Le Roi Mohammed VI a récemment adressé ses vœux au président Donald Trump, célébrant le 250e anniversaire de l’indépendance américaine. Dans son message, le Souverain a mis en lumière l’excellence des relations Maroc États-Unis, les décrivant comme « riches et fructueuses ». Il a rappelé le rôle historique du Royaume du Maroc, première nation à reconnaître les États-Unis à leurs débuts. Une profonde gratitude a été exprimée pour la décision présidentielle de reconnaître la souveraineté marocaine sur le Sahara, un geste qualifié de « gravé dans la mémoire des Marocains ». Le message soulignait également que cette amitié profonde et cette fidélité mutuelle avaient atteint leur apogée durant les deux mandats de Donald Trump.

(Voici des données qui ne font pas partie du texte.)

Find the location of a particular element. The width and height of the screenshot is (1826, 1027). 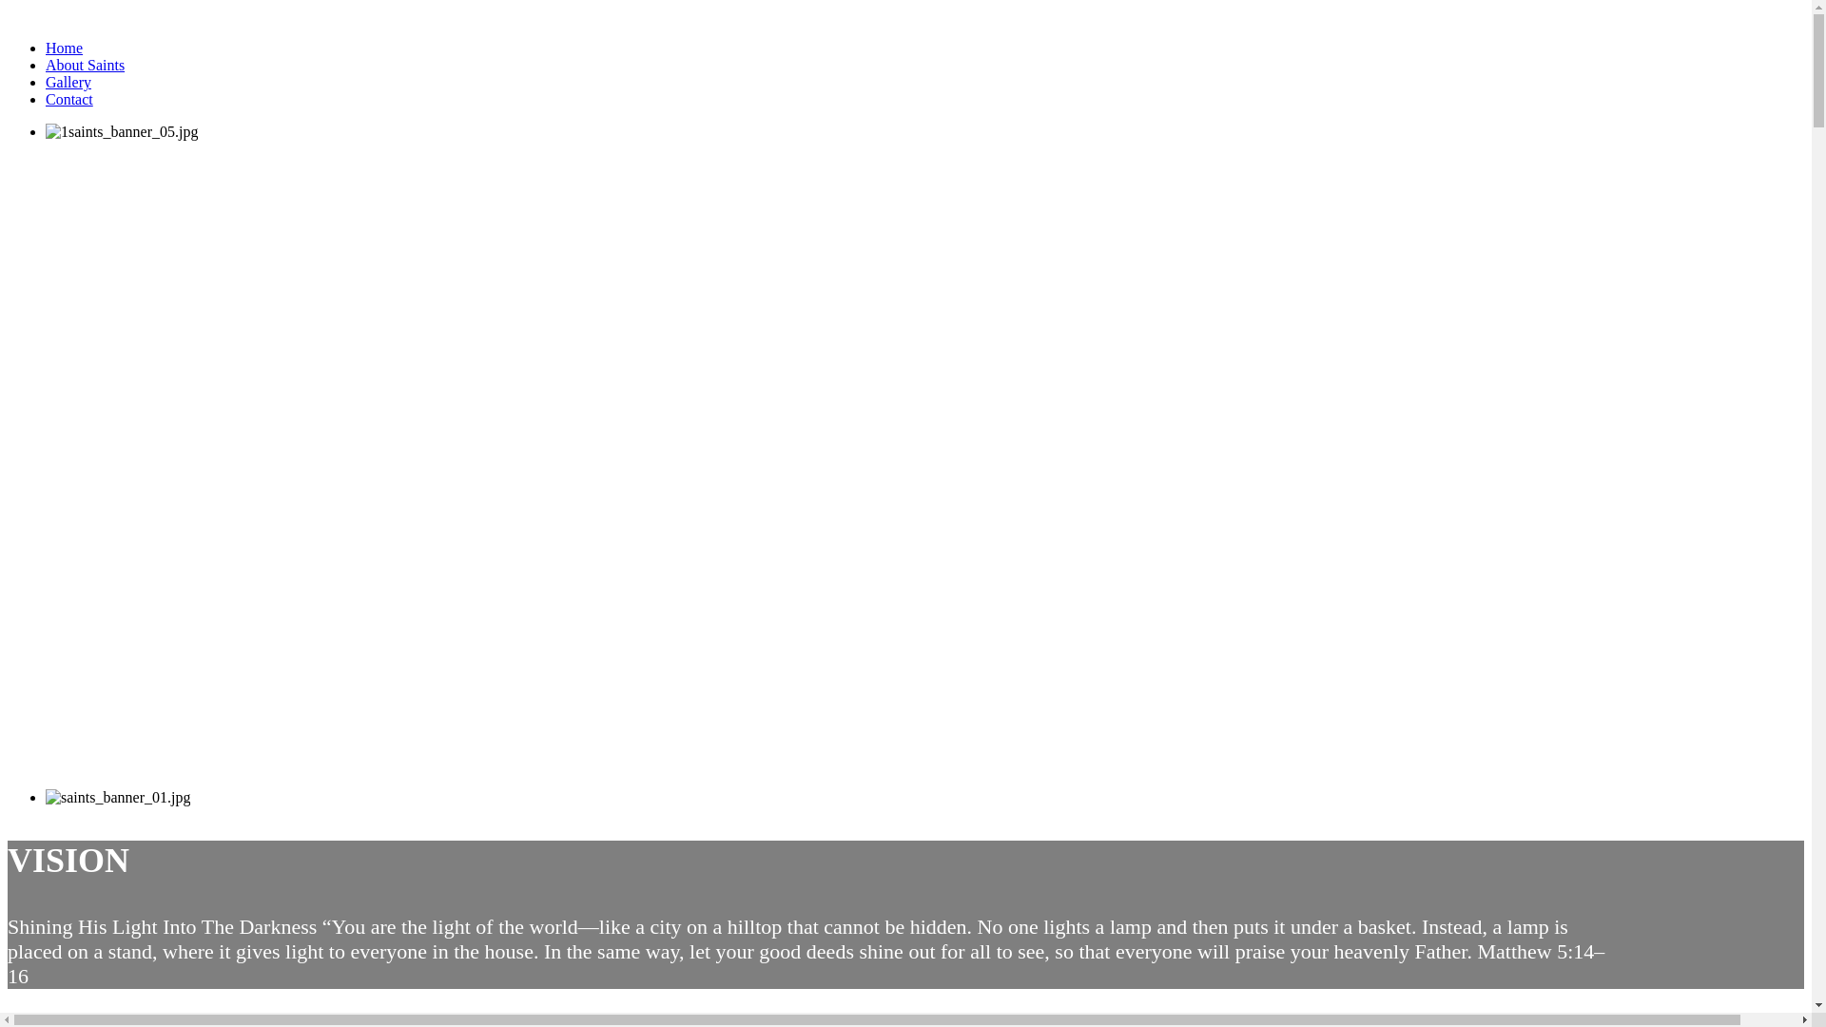

'About Saints' is located at coordinates (84, 64).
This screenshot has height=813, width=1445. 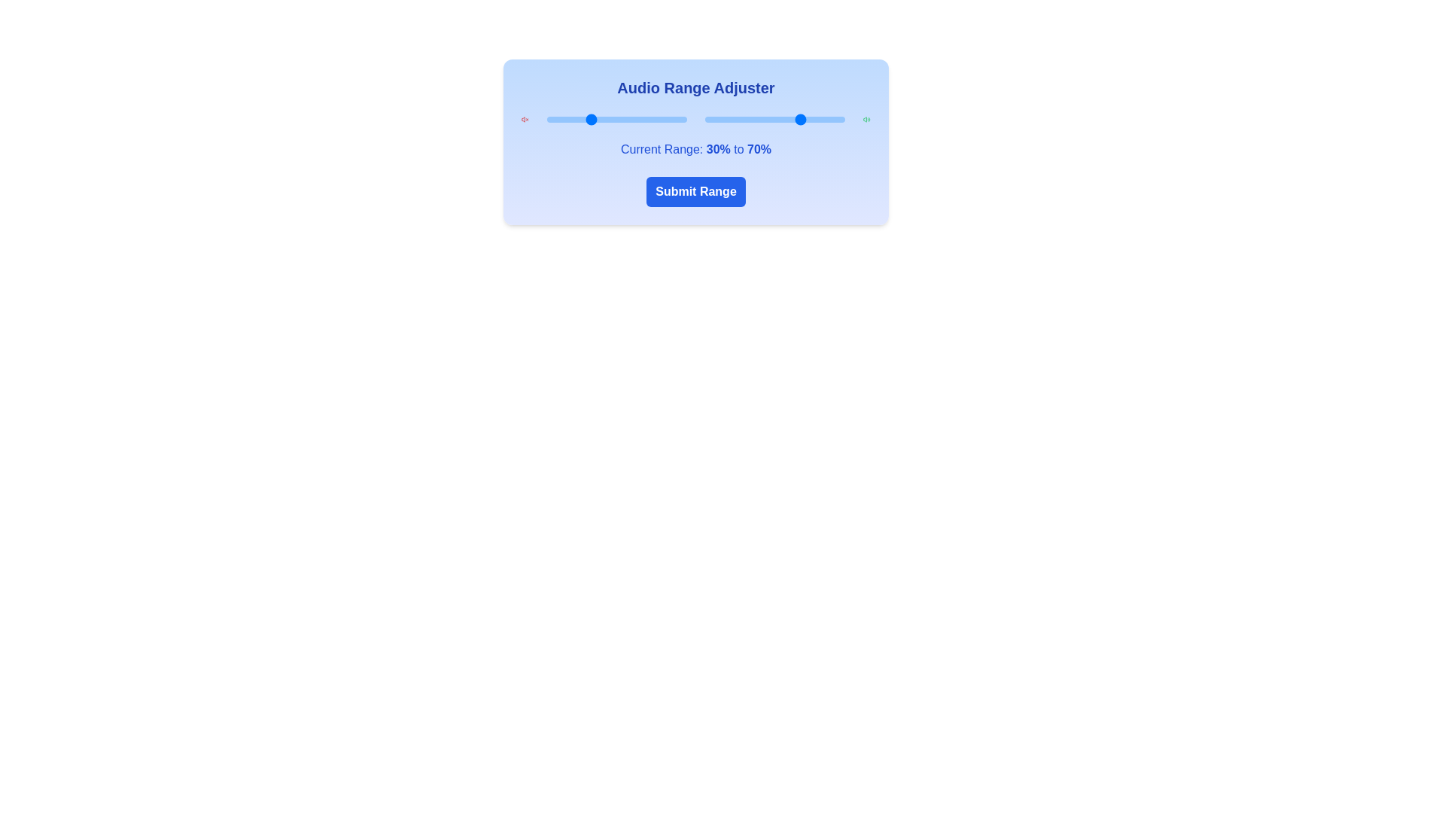 I want to click on text that conveys the lower bound of the current range, which is '30%' in the text 'Current Range: 30% to 70%', so click(x=717, y=149).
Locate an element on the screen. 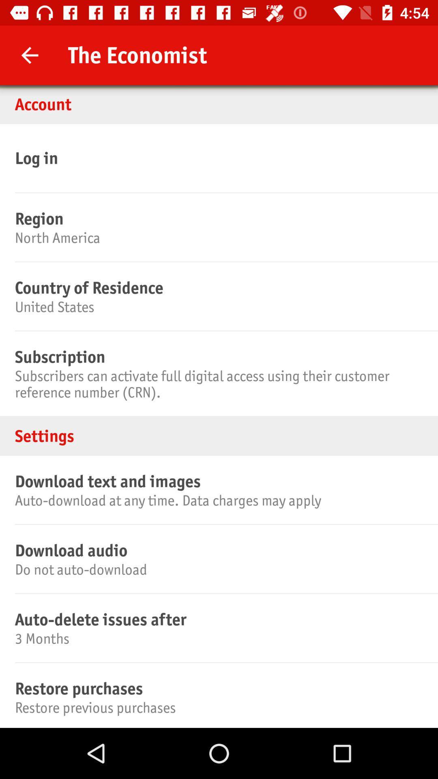  the icon below download audio item is located at coordinates (217, 568).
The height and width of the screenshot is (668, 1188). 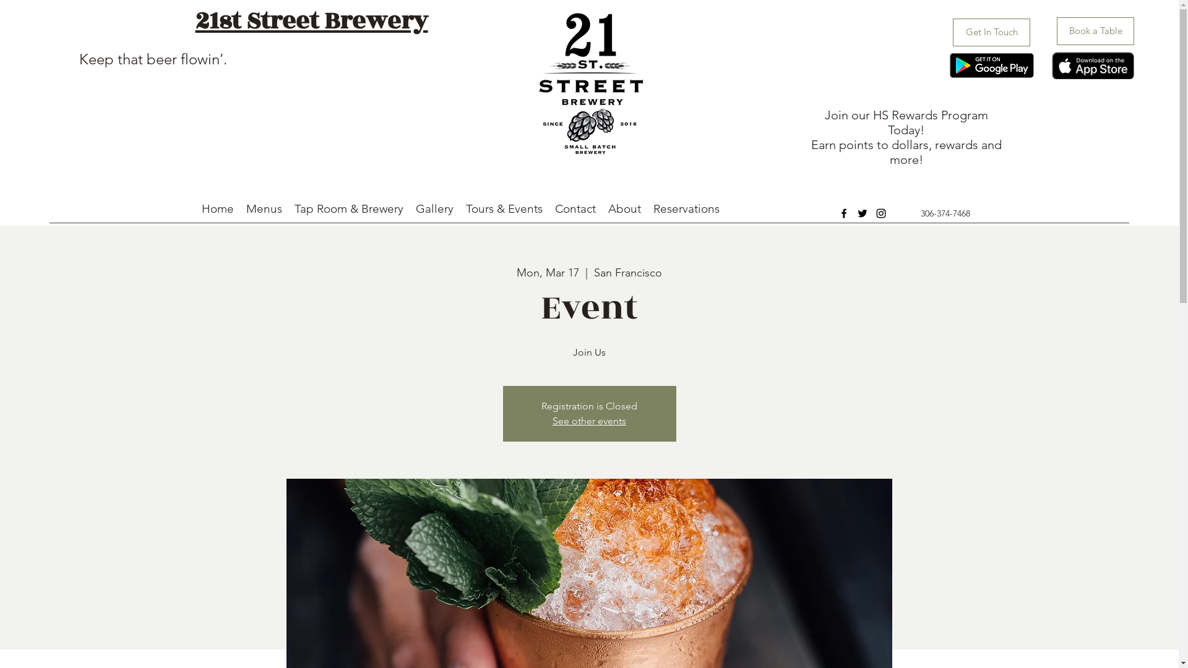 What do you see at coordinates (459, 209) in the screenshot?
I see `'Tours & Events'` at bounding box center [459, 209].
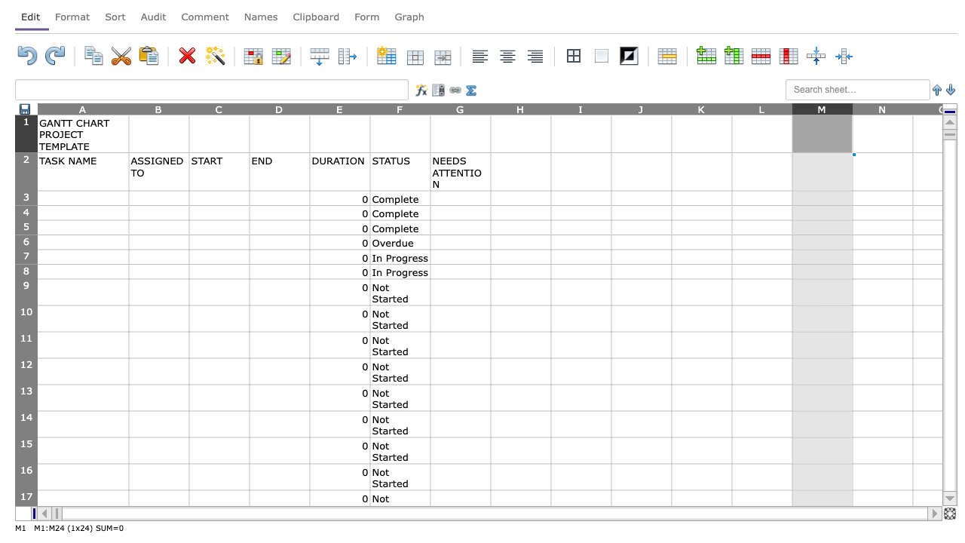 Image resolution: width=965 pixels, height=543 pixels. What do you see at coordinates (912, 108) in the screenshot?
I see `the right edge of column N, for next step resizing the column` at bounding box center [912, 108].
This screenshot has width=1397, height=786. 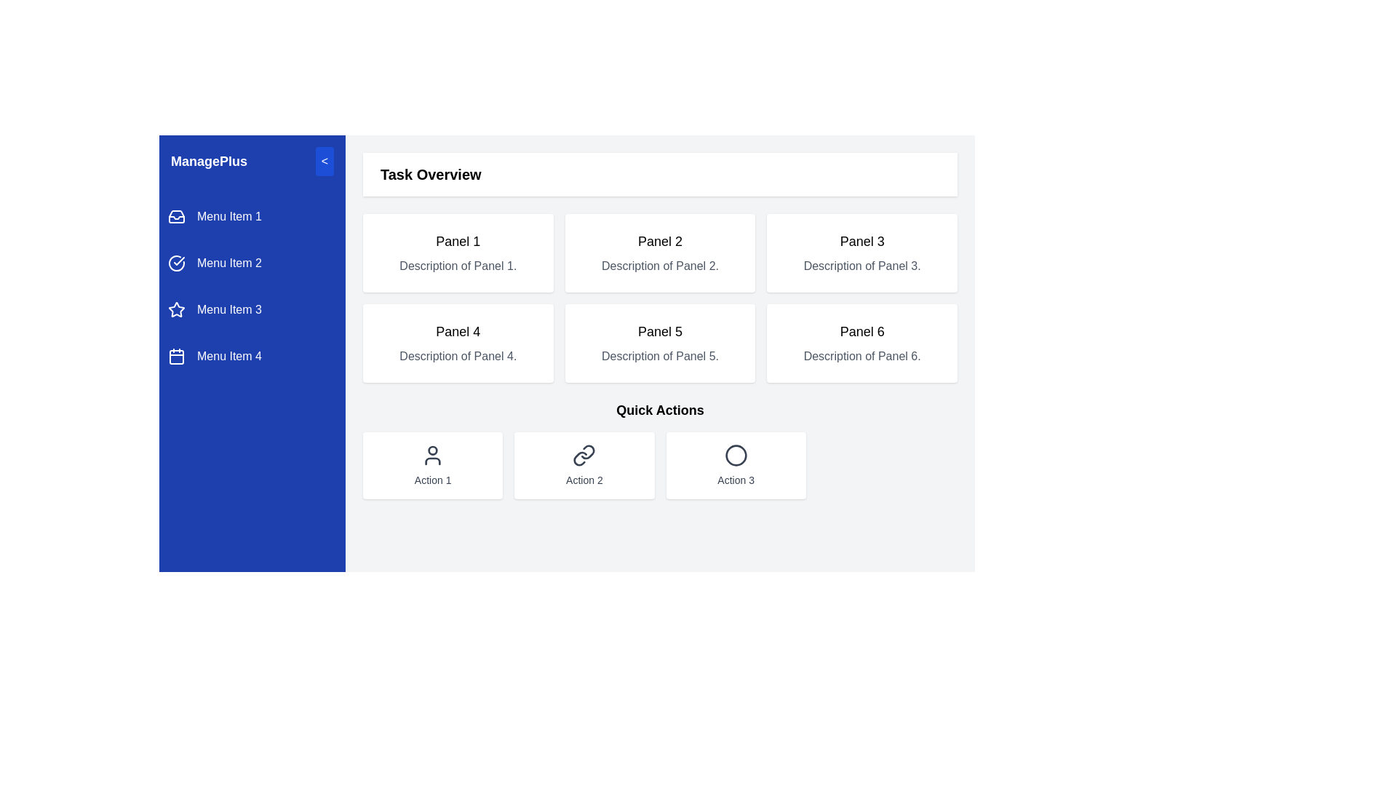 What do you see at coordinates (176, 356) in the screenshot?
I see `SVG rectangle element with rounded corners located within the calendar icon in the bottom-right quadrant by performing a click action at its center point coordinates` at bounding box center [176, 356].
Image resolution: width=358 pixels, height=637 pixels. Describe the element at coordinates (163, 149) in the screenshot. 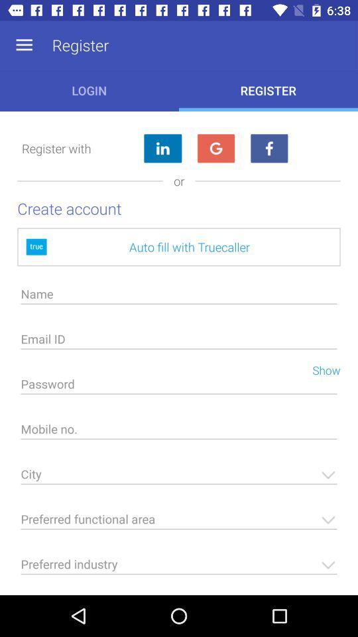

I see `the item next to register with` at that location.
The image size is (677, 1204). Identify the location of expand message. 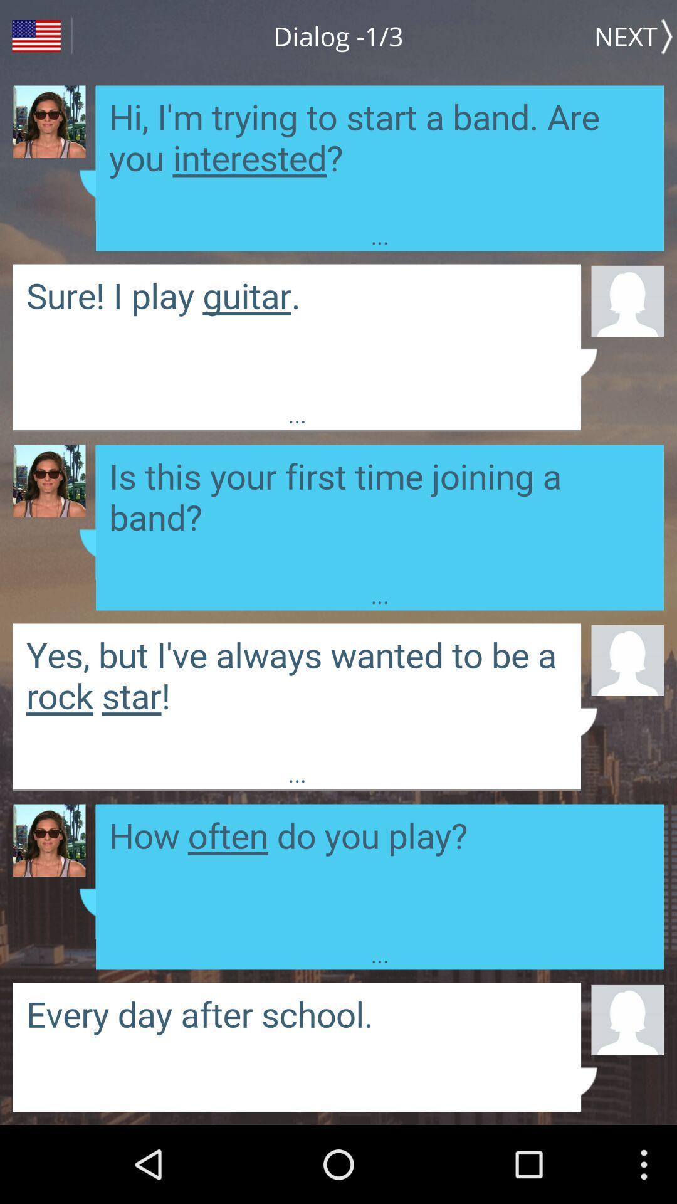
(379, 512).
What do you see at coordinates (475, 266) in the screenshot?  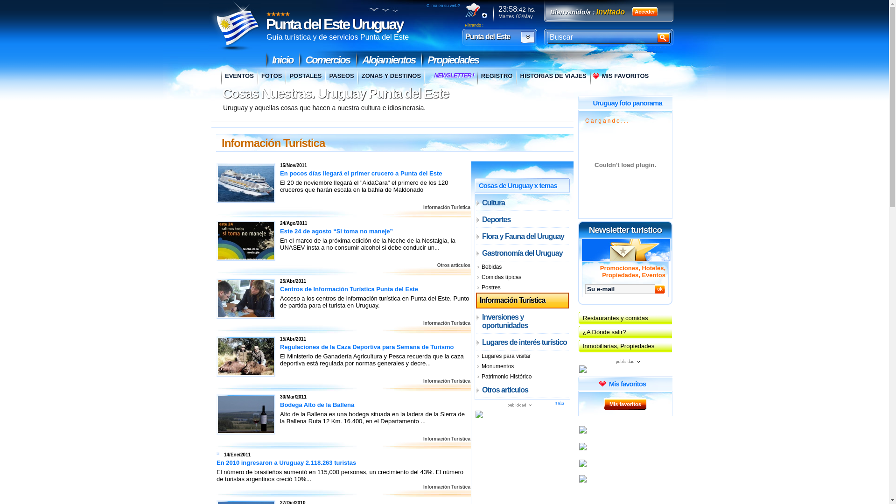 I see `'Bebidas'` at bounding box center [475, 266].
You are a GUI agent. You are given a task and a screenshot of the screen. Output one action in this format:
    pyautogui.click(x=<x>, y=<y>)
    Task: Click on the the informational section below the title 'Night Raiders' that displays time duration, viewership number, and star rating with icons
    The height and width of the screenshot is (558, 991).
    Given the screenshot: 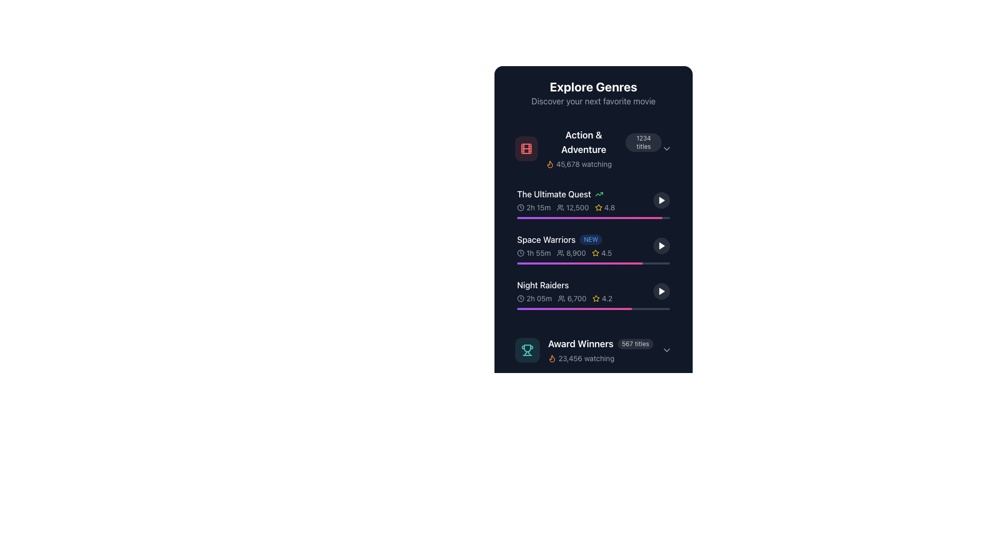 What is the action you would take?
    pyautogui.click(x=585, y=298)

La coopération bilatérale entre Rabat et Washington s’illustre également dans les domaines sécuritaire et militaire, qualifiée par le Souverain de « modèle d’excellence », notamment par l’organisation de l’exercice renommé « African Lion ». Les échanges commerciaux ont, quant à eux, atteint des sommets historiques. Cette profondeur et cette longévité des liens ne sont pas fortuites. Le Royaume du Maroc a été le premier État à reconnaître l’indépendance des États-Unis après leur guerre contre la Grande-Bretagne. Notre pays a par la suite apporté son soutien aux États-Unis lors de leur guerre civile, s’opposant fermement à toute tentative de sécession. À cette époque, les autorités marocaines avaient accédé à la demande américaine de traquer les séparatistes débarqués à Tanger, tout en leur interdisant l’accès aux ports marocains.
Cette fidélité constante envers une nation éloignée représente un héritage diplomatique singulier, un patrimoine politique inestimable et un modèle de coopération bilatérale inégalé. Il est primordial de valoriser ce lien historique, de le perpétuer et de le faire rayonner globalement, en l’utilisant au service des justes causes de la Nation. Ce legs indéfectible doit être envisagé comme une dette morale et historique contractée par les États-Unis envers le Royaume. Les générations futures sont invitées à honorer cette dette, s’abstenant de toute action ou décision qui pourrait nuire aux intérêts du Royaume, compromettre sa souveraineté ou fragiliser son intégrité territoriale.